RTG operates a joint venture with the Special Mining Lease Osikaiyang Landowners Association, a Panguna landowners group. The JV employs 15 people, including Philip Miriori, the chairman of the landowners group.

There are bigger fish too. Fortescue Metals Group Ltd. said in an emailed statement it has sent representatives to Bougainville to learn about the region and potential opportunities, confirming earlier reports. Founder Andrew Forrest is Australia’s second-richest person with a $10.2 billion fortune, according to the Bloomberg Billionaires Index.

Shaw and Partners’ O’Connor said Chinese miners may also have a chance of redeveloping Panguna because they have a greater risk appetite and access to cheap financing.

But the Panguna landowners group Chairman Miriori said the people he represents aren’t interested in working with Chinese developers because of their poor environmental track record.
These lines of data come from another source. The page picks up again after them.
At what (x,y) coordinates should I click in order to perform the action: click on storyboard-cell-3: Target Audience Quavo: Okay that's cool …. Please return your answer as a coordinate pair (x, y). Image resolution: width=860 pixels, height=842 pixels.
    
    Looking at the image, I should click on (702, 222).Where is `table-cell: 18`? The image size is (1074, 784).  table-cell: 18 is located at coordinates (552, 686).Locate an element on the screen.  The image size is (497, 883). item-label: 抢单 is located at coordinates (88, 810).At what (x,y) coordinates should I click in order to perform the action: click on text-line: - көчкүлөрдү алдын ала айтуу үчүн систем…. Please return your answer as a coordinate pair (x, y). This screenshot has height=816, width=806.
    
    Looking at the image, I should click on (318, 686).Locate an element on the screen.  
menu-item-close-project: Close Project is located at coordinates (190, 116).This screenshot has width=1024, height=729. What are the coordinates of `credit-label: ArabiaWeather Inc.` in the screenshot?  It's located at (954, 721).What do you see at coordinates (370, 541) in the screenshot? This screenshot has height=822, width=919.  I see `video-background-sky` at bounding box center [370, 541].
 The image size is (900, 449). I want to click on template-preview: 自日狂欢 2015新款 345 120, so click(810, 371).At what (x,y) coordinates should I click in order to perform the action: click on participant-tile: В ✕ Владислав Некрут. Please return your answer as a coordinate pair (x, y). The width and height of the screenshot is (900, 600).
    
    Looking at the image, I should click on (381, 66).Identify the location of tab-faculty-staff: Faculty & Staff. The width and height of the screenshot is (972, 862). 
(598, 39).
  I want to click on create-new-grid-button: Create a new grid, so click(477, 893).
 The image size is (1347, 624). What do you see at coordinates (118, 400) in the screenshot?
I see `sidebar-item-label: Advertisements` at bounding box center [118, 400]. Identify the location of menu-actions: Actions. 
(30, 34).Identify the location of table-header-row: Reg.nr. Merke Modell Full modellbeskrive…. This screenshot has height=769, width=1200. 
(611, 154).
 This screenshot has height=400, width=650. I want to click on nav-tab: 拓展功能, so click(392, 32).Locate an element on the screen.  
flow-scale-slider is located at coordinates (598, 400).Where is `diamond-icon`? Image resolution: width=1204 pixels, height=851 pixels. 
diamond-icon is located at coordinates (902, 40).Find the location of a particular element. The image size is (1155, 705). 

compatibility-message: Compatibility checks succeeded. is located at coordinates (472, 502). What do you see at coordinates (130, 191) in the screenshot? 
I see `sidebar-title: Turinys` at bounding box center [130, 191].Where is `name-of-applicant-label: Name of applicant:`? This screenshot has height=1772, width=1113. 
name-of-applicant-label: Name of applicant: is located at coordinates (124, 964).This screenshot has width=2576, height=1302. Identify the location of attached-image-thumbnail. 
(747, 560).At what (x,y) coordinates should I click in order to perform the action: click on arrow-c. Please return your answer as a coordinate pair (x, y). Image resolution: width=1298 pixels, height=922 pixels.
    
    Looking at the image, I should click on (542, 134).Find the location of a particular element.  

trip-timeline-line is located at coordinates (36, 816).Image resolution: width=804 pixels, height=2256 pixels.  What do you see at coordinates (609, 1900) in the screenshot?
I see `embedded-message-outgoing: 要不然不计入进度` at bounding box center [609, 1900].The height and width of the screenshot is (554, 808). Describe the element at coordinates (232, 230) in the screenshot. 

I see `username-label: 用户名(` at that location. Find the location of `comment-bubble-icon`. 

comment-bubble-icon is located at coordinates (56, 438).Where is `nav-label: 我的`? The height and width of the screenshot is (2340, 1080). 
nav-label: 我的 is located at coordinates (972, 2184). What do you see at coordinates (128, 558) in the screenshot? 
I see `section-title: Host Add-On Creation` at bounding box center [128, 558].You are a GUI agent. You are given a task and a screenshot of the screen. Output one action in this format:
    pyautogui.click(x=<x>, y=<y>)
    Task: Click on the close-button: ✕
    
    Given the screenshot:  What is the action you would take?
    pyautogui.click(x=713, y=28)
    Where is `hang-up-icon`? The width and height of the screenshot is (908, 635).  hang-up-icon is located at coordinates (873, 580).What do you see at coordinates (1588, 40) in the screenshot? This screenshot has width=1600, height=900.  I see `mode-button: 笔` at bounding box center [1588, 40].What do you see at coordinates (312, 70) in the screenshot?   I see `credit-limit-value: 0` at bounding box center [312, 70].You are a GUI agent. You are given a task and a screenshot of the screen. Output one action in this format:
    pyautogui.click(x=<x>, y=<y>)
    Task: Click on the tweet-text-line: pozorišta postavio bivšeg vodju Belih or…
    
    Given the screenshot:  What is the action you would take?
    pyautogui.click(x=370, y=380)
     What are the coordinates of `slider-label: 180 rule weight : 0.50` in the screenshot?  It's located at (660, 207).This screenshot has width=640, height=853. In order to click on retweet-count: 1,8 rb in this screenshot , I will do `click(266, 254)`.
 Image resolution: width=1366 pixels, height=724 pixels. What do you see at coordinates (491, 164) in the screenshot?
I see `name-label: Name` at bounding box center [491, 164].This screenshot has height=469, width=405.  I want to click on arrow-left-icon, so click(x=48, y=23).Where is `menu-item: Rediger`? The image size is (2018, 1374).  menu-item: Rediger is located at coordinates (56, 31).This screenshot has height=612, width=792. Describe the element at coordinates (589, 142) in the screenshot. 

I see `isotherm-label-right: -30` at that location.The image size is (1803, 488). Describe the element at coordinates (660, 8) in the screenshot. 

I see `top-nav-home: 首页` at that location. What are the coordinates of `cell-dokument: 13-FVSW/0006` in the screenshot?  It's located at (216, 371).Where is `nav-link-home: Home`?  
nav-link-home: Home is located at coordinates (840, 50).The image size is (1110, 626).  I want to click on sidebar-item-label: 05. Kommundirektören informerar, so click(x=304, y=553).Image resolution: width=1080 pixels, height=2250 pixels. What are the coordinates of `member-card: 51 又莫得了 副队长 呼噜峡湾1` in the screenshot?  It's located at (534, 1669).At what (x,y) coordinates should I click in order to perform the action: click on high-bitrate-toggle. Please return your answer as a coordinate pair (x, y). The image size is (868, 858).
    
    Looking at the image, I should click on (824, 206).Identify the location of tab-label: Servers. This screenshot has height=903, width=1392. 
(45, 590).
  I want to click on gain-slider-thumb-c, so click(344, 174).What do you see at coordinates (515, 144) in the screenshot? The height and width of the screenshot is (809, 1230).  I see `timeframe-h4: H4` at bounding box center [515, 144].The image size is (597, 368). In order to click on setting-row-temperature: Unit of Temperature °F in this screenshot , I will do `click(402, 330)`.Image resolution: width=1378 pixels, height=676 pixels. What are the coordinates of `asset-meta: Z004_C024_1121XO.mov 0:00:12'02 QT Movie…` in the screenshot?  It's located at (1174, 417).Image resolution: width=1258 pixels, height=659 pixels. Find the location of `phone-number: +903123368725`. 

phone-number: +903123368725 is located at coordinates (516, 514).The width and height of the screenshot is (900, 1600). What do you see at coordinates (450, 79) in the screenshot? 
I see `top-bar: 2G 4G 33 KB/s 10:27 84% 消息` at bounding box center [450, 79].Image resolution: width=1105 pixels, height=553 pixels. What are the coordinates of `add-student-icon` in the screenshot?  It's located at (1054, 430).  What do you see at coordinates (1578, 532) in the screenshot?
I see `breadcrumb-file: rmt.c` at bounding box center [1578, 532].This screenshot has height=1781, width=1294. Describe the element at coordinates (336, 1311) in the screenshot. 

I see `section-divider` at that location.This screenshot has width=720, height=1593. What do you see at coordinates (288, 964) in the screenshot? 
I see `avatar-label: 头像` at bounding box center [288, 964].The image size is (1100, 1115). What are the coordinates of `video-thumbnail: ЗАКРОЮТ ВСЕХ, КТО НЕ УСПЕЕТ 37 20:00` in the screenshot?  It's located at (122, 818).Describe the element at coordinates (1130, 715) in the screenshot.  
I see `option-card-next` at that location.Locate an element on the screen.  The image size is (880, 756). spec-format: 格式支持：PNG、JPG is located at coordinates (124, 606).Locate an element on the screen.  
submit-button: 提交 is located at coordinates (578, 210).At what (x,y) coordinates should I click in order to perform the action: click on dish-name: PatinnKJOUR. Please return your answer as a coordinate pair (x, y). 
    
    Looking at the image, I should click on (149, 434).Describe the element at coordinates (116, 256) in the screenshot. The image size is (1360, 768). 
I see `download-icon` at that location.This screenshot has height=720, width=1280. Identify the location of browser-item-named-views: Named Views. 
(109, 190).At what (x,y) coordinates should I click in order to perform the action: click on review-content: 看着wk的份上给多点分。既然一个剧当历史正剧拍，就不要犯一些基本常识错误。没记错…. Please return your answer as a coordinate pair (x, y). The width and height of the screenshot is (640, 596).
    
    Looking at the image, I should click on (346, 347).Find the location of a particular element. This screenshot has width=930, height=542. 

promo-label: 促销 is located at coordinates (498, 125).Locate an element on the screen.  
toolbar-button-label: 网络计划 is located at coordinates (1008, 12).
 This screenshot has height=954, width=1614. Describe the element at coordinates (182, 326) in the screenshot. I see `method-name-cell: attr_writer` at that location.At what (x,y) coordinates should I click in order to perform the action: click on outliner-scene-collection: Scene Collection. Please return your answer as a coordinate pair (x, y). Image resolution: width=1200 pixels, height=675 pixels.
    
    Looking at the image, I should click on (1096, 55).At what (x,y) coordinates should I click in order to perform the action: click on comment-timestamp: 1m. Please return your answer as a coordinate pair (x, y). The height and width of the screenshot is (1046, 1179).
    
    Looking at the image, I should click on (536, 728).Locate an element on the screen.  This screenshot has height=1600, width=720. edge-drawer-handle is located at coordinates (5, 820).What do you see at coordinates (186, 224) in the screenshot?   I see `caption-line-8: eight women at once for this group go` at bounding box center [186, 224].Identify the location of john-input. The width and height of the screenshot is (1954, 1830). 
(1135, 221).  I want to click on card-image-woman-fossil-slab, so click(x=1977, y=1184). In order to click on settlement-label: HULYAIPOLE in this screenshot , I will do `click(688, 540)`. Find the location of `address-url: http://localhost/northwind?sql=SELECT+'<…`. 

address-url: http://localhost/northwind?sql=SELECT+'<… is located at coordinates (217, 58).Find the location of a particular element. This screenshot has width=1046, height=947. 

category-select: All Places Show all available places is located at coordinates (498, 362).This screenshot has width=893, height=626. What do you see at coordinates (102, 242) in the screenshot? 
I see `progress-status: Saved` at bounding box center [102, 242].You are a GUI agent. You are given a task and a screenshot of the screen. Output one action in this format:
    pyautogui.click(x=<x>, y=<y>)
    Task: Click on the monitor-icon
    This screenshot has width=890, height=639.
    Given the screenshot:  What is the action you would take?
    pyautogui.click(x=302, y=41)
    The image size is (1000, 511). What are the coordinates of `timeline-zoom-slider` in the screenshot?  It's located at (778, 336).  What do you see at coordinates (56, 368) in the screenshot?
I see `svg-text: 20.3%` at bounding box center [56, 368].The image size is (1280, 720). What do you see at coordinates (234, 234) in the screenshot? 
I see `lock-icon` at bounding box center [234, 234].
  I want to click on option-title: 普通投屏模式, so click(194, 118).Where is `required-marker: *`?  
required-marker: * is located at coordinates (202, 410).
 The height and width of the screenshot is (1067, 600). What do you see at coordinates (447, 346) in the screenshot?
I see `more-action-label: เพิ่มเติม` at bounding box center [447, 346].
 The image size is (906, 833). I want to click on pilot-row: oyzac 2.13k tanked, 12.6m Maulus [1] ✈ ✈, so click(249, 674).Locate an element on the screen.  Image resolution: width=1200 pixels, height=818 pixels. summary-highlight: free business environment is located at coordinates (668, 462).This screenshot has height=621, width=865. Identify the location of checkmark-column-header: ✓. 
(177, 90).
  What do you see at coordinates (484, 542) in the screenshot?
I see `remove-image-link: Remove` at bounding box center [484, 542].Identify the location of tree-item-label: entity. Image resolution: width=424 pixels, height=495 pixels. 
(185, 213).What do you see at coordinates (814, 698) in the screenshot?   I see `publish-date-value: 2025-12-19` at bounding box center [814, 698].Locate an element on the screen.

If anyone wins the right to develop Panguna or other parts of the autonomous region they will need to do so cautiously. Violence remains a constant threat in a community that is still fiercely divided.

A geologist working for Perth-based Kalia Ltd. was killed and seven others were injured in an attack in northern Bougainville in December, according to the local government and the company, whose chairman is former Australia Minister forDefence David Johnston. Authorities subsequently suspended Kalia’s exploration expeditions and geological field work.

There’s also a moratorium on work at Panguna because of sensitivity to restarting the mine, said Raymond Masono, Bougainville’s vice president and minister for mineral and energy resources.

“We are no longer talking with any investors about Panguna until the moratorium is lifted, and we don’t know when” that will be, he said by phone. “The government is treading very carefully on this particular mine.”

Bougainville Copper lost 5% to close at 28.5 Australian cents in Sydney trading on Tuesday.

But prospects for restarting Panguna and allowing for the development of new mines are bolstered by the idea that Bougainville would need revenue to have any chance of financing an independent state. Many hope the mineral wealth could ultimately help reduce poverty for the region’s 300,000 people where estimated per capita GDP is only about $1,100.